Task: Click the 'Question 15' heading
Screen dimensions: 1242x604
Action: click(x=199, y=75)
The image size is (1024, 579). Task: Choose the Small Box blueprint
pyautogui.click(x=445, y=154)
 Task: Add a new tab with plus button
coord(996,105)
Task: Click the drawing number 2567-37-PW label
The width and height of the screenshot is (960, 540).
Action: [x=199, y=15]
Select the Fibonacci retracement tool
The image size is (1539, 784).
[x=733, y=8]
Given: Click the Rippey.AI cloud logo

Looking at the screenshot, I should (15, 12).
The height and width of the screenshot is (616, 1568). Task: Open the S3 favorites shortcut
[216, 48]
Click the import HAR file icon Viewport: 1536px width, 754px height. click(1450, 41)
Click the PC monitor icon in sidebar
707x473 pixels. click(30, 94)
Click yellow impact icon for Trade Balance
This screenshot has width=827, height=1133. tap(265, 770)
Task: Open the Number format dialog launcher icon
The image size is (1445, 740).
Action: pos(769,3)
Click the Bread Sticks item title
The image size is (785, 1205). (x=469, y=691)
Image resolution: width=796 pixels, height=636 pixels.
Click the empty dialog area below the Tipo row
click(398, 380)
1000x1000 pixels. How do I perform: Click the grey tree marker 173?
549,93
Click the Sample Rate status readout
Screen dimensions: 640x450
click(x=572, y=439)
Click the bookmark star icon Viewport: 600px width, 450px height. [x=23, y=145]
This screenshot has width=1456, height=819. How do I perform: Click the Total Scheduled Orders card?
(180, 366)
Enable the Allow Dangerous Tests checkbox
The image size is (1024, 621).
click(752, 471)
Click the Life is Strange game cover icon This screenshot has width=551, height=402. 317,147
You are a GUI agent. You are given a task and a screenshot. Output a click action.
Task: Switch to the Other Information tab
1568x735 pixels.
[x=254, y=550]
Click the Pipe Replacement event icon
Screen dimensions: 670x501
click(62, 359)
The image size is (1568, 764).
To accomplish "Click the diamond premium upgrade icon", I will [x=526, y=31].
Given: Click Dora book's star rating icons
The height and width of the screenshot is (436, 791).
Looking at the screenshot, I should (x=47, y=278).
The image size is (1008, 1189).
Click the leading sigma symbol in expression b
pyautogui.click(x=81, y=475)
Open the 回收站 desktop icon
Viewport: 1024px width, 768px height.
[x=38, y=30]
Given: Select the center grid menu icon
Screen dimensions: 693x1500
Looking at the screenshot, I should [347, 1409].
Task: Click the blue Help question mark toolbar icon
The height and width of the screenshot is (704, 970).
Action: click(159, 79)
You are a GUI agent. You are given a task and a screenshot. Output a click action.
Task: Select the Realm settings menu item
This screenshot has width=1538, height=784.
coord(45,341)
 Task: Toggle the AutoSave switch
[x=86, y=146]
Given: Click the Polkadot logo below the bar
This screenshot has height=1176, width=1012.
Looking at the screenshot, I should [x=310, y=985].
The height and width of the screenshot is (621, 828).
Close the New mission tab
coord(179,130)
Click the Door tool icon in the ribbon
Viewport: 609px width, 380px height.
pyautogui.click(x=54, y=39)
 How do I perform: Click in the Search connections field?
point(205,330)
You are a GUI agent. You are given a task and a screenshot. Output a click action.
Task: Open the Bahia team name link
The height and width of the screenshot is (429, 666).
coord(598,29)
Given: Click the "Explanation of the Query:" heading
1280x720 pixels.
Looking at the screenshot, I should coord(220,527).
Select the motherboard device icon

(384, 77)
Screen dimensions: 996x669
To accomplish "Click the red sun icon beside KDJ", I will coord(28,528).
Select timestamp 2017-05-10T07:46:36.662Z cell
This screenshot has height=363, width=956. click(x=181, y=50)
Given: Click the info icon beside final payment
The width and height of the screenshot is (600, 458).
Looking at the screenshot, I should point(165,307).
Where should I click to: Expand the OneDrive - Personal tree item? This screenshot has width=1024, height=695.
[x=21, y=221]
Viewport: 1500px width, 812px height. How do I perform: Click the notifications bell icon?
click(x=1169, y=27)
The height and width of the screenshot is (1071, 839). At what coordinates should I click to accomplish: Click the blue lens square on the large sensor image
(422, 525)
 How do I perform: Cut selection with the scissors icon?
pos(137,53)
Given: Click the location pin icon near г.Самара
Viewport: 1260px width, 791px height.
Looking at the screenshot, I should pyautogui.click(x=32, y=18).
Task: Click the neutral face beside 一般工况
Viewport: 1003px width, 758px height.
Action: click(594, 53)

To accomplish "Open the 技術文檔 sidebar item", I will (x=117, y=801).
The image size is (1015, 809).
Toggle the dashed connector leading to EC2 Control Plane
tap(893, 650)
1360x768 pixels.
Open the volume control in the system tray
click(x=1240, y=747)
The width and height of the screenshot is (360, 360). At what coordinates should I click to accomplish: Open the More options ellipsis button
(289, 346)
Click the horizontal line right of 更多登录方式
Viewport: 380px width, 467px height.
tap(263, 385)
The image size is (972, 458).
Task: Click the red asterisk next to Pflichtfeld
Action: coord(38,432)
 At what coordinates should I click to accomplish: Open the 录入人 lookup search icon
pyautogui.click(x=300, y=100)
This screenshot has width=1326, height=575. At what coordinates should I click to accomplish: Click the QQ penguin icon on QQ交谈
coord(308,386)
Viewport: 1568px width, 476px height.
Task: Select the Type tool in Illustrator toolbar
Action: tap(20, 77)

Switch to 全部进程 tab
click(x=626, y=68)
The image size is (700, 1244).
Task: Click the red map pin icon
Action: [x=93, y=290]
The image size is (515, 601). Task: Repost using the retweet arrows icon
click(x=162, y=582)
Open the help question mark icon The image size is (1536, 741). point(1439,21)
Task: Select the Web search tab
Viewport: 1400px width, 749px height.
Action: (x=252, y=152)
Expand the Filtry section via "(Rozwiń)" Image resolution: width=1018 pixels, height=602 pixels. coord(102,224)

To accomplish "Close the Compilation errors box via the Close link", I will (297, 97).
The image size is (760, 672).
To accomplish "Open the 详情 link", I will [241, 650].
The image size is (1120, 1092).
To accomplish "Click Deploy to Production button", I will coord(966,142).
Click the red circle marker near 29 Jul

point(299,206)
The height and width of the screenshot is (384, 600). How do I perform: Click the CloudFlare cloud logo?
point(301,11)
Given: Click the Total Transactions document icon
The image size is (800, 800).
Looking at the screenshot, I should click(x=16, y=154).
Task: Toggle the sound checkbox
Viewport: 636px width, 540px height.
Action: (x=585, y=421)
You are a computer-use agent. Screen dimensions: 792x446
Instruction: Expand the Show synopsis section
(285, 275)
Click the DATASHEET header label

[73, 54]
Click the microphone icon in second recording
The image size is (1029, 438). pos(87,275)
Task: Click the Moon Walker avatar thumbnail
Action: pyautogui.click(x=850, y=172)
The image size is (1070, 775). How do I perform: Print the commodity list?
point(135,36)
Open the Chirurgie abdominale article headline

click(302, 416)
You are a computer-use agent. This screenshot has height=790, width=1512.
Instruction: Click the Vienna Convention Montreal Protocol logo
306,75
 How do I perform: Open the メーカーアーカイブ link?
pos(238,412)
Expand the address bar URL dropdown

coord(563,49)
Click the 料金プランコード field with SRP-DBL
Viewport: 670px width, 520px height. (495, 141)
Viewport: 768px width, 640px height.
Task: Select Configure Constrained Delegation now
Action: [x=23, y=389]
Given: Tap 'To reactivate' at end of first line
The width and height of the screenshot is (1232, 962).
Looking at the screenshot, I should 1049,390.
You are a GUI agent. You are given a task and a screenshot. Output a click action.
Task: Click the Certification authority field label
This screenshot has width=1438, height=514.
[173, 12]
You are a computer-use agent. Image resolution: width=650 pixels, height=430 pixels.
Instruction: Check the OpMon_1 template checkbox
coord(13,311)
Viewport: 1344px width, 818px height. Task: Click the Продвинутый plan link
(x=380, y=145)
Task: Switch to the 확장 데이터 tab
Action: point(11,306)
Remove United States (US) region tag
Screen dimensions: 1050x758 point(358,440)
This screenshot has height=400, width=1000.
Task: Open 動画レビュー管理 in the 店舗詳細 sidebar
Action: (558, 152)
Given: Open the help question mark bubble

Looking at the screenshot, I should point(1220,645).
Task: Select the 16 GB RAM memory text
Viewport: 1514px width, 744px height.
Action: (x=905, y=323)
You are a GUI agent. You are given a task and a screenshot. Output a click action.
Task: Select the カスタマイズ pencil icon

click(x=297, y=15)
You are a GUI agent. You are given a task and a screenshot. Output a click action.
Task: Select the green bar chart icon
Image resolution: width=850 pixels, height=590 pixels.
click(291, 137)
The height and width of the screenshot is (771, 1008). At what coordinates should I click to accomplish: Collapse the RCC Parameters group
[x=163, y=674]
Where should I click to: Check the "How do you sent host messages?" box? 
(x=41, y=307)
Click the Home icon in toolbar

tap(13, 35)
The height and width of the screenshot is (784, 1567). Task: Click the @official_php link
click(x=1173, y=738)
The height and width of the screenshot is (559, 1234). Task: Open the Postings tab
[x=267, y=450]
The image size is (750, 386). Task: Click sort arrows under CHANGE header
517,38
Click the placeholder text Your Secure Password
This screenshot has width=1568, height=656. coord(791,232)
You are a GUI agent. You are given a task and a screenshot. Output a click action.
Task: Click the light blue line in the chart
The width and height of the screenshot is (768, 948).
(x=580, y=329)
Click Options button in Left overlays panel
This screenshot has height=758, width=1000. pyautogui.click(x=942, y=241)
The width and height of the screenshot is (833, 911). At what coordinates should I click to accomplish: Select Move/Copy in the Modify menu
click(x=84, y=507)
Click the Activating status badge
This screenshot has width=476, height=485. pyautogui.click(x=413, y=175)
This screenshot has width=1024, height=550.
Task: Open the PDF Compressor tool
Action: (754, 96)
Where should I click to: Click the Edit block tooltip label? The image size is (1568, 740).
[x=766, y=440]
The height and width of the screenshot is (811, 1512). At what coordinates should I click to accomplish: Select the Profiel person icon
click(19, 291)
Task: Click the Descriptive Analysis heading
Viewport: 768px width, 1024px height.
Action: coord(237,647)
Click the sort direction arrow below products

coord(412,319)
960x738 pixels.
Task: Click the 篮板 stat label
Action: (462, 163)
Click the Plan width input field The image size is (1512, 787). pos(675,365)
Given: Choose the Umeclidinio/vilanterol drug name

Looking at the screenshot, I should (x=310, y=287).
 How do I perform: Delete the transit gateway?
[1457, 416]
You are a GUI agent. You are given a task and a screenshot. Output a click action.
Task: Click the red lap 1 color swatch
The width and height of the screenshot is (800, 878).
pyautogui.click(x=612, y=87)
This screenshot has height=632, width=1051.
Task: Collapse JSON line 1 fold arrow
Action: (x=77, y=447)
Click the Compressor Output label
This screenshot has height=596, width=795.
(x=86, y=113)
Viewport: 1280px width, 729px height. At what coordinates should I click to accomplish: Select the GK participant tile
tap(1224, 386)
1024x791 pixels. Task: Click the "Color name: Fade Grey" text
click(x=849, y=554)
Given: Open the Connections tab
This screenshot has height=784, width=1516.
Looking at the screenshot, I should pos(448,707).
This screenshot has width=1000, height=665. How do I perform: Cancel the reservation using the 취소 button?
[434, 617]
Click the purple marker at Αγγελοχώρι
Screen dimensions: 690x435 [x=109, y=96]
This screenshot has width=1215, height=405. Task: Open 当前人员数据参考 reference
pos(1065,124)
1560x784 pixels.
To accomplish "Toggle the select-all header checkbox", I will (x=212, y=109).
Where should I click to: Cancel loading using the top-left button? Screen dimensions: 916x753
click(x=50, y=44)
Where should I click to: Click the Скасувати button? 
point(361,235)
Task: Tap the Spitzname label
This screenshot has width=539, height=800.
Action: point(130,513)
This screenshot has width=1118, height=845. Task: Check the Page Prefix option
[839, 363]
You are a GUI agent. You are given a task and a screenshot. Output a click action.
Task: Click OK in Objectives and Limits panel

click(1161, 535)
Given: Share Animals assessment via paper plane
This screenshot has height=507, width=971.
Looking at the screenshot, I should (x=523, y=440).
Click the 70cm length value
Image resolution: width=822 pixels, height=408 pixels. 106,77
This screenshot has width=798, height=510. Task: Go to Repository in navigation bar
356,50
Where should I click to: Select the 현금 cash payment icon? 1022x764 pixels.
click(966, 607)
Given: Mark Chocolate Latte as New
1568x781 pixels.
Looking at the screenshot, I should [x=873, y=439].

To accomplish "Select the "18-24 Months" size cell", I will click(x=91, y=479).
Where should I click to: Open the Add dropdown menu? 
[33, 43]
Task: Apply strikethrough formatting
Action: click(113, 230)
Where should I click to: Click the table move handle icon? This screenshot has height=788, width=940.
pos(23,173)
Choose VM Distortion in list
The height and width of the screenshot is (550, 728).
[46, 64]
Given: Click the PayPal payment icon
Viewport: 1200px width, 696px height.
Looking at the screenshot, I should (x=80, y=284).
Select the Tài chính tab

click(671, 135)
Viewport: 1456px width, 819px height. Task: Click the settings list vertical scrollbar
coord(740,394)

···

▶ Exercise brief
Each line above with the string "heading" should be reported in full.

▶ Solution to this exercise
Task: Click the 'Question 15' heading
Given: Click the "Explanation of the Query:" heading
Task: Click the Descriptive Analysis heading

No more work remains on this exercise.